Running the pipeline in docker containers reduces the amount of configurability needed and will more closely resemble the pipeline when it is running in the gitlab CI/CD. To run the pipeline we first need to build the docker images. To build the docker images we need to run:

  1. Building the docker image for the edm-conversion (steps 1 through 4 and 6)

    docker build -f ./config/docker/Dockerfile -t edm-conversie-etl .
  2. Building the docker image for the rdf2edm-conversion (step 5)

    docker build -f ./crawler/Dockerfile -t edm-conversie-crawler .
  3. Let's run the docker container with containing the first 4 steps. We do share volumes between the different containers so note that the volume -v is correctly shared between containers.

docker run --rm \
      -v /scratch/edm-conversie-project-acceptance:/home/triply/data \
      -e TRIPLYDB_TOKEN=${TRIPLYDB_TOKEN} \
      -e LOCAL_QUERY=${LOCAL_QUERY} \
      -e SOURCE_DATASET=${SOURCE_DATASET} \
      -e DESTINATION_DATASET=${DESTINATION_DATASET} \
      -e MODE=acceptance \
      --name edm-conversie-project-acceptance \
      edm-conversie-etl \
      ./config/runEtl.sh main
  1. We can now run the separate docker image for step 5. Do note that we share volumes again. We need to transfer the linked data file, saving us from uploading and downloading the file.
docker run --rm \
      -v /scratch/edm-conversie-project-acceptance/rdf:/data \
      -e LOCAL_QUERY=${LOCAL_QUERY} \
      -e SOURCE_DATASET=${SOURCE_DATASET} \
      -e DESTINATION_DATASET=${DESTINATION_DATASET} \
      -e MODE=acceptance \
      --name edm-conversie-project-acceptance \
      edm-conversie-crawler \
      ./rdf2edm.sh
  1. Let's run the docker container with the last step.
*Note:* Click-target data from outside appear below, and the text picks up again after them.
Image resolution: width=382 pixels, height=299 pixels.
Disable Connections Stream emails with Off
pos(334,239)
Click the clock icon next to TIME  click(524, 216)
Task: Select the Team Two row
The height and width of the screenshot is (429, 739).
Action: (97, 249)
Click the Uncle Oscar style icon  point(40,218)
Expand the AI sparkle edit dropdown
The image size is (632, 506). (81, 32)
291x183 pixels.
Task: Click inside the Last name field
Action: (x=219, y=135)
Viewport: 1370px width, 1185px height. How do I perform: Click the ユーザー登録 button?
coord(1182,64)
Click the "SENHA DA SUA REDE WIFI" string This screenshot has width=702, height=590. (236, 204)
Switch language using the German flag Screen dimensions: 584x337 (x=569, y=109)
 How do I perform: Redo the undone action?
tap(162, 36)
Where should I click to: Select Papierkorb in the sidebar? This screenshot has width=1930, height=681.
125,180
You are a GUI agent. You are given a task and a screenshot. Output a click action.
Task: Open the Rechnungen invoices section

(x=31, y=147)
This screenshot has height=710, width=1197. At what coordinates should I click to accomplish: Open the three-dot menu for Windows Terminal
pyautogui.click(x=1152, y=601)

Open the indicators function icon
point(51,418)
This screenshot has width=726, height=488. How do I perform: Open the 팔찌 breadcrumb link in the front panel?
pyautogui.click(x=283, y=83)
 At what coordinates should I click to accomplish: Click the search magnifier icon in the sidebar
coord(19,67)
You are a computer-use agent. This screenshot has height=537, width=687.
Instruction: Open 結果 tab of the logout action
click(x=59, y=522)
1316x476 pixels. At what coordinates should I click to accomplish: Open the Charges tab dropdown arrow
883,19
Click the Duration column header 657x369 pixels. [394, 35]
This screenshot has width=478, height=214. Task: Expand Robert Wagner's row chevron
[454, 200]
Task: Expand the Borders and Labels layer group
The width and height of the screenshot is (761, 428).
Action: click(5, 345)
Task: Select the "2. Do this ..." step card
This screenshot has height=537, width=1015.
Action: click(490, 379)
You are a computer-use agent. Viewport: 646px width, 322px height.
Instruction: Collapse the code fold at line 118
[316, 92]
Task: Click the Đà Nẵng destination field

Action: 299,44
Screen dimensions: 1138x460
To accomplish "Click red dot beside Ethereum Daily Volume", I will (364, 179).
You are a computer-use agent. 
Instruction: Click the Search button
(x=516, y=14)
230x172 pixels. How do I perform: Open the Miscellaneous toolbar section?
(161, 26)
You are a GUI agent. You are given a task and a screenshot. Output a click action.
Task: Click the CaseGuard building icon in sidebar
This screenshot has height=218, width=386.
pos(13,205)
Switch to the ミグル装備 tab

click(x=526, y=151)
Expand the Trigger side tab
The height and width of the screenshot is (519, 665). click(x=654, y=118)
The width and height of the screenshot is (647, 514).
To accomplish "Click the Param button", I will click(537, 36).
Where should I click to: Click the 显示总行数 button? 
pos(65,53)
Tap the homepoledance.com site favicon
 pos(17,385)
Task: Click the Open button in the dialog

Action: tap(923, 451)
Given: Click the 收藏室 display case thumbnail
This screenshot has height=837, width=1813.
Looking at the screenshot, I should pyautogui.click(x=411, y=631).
This is the same container as the first 4 steps only running the after hook of the container instead of the main etl.
    docker run --rm \
      -v /scratch/edm-conversie-project-acceptance:/home/triply/data \
      -e TRIPLYDB_TOKEN=${TRIPLYDB_TOKEN} \
      -e LOCAL_QUERY=${LOCAL_QUERY} \
      -e SOURCE_DATASET=${SOURCE_DATASET} \
      -e DESTINATION_DATASET=${DESTINATION_DATASET} \
      -e MODE=acceptance \
      --name edm-conversie-project-acceptance \
      edm-conversie-etl \
      ./config/runEtl.sh after

3. Docker and CI/CD

The gitlab-ci.yml contains the necessary instructions for the gitlab CI to run the docker images in the CI/CD pipeline. The .yml file contains the build and execution procedures both docker images and for running the images in Acceptance or Production mode.

4.1 Expanding the transformed dataset list

To accommodate for transforming multiple datasets in a single go the repository also has a configuration.tsv file. The tab delimited file contains the different variables that need to be set per dataset and can be easily expanded.

At the moment the tsv has the following headers:SOURCE_DATASET,DESTINATION_DATASET,LOCAL_QUERY corresponding with the environment variables needed to be set. The CI/CD and the local docker images will use the configuration file if the header variables have not been set. To run the docker images locally with the configuration.tsv file. Remove the environment variables (SOURCE_DATASET,DESTINATION_DATASET,LOCAL_QUERY) from the docker commands when running the docker images from the command line. The docker images will automatically use the configuration.tsv file.

4. Acceptance/Production mode

Every ETL is be able to run in at least two modes:

  1. Acceptance mode: published to the user account of the person who runs the ETL or to an organization that is specifically created for publishing acceptance versions.
  2. Production mode: published to the official organization and dataset location.

By default, ETLs are run in acceptance mode. They should be specifically configured to run in production mode.